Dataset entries

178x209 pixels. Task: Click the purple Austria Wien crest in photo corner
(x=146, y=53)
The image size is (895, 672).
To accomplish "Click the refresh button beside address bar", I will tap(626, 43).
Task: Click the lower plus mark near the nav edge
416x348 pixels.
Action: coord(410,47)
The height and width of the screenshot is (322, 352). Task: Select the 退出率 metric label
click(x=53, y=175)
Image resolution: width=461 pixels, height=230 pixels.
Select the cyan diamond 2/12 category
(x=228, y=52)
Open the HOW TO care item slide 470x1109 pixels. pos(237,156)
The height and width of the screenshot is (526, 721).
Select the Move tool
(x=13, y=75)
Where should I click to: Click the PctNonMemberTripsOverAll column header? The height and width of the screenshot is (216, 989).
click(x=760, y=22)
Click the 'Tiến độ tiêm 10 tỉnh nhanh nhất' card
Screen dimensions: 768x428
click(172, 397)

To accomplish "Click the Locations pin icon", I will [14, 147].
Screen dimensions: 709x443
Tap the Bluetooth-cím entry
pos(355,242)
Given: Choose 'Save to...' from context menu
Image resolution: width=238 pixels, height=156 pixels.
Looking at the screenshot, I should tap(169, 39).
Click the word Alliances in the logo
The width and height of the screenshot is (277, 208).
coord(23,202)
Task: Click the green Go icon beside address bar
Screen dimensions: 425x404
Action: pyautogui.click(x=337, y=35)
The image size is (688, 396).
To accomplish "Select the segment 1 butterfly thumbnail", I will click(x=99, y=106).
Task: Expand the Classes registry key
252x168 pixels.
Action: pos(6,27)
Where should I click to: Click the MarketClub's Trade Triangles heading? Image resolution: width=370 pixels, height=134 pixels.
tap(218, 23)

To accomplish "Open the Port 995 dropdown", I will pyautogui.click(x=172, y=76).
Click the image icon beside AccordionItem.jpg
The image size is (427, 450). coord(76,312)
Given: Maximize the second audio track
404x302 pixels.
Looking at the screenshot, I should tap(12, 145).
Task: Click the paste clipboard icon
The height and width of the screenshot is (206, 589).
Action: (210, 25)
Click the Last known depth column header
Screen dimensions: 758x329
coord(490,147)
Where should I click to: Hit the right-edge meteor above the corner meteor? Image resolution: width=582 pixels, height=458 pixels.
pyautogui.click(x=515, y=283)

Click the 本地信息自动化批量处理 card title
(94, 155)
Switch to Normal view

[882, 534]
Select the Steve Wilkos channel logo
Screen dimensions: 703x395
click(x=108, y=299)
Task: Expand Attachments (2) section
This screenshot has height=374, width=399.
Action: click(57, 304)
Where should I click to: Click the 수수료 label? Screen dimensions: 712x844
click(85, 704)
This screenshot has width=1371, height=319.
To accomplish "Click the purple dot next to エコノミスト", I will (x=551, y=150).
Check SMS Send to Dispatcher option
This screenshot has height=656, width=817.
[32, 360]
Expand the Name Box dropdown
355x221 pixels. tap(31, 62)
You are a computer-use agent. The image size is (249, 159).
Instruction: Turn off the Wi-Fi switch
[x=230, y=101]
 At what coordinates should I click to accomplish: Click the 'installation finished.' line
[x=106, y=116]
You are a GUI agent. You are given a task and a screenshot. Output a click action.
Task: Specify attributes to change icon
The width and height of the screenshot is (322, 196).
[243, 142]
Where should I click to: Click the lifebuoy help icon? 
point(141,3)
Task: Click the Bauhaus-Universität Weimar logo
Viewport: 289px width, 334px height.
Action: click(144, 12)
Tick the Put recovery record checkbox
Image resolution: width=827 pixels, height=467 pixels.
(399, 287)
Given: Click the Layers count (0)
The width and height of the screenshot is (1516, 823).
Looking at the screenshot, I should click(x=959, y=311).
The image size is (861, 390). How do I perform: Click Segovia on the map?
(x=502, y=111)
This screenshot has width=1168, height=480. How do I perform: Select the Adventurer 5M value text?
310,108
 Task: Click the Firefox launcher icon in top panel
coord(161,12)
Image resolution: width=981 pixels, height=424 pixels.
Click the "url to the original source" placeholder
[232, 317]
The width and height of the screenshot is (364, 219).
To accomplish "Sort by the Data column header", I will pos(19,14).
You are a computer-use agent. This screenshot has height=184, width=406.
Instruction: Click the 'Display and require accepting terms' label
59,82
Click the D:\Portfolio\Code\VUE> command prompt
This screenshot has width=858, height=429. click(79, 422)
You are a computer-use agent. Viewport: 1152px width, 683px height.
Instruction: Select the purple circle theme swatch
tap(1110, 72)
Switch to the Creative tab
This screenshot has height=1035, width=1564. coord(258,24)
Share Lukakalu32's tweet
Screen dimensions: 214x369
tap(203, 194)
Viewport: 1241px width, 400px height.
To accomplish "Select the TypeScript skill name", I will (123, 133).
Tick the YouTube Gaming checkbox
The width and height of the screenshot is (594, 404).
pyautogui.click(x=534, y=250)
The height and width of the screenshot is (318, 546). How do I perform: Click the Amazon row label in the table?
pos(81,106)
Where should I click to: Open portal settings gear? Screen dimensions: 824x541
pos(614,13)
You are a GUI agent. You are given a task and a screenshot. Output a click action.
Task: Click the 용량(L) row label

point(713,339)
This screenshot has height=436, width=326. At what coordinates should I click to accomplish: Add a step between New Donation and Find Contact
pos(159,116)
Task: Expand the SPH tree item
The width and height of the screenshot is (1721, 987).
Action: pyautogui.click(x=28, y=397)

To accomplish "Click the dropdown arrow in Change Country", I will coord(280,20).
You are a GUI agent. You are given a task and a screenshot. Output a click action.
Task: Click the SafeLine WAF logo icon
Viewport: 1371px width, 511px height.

§ YOUR INSTRUCTIONS: Using the entries above, repeat only the lines from the one containing "Screen dimensions: 703x395" through the one containing "Task: Specify attributes to change icon", end lines included.

§ REPLY:
Screen dimensions: 703x395
click(x=108, y=299)
Task: Expand Attachments (2) section
This screenshot has height=374, width=399.
Action: click(57, 304)
Where should I click to: Click the 수수료 label? Screen dimensions: 712x844
click(85, 704)
This screenshot has width=1371, height=319.
To accomplish "Click the purple dot next to エコノミスト", I will (x=551, y=150).
Check SMS Send to Dispatcher option
This screenshot has height=656, width=817.
[32, 360]
Expand the Name Box dropdown
355x221 pixels. tap(31, 62)
You are a computer-use agent. The image size is (249, 159).
Instruction: Turn off the Wi-Fi switch
[x=230, y=101]
 At what coordinates should I click to accomplish: Click the 'installation finished.' line
[x=106, y=116]
You are a GUI agent. You are given a task and a screenshot. Output a click action.
Task: Specify attributes to change icon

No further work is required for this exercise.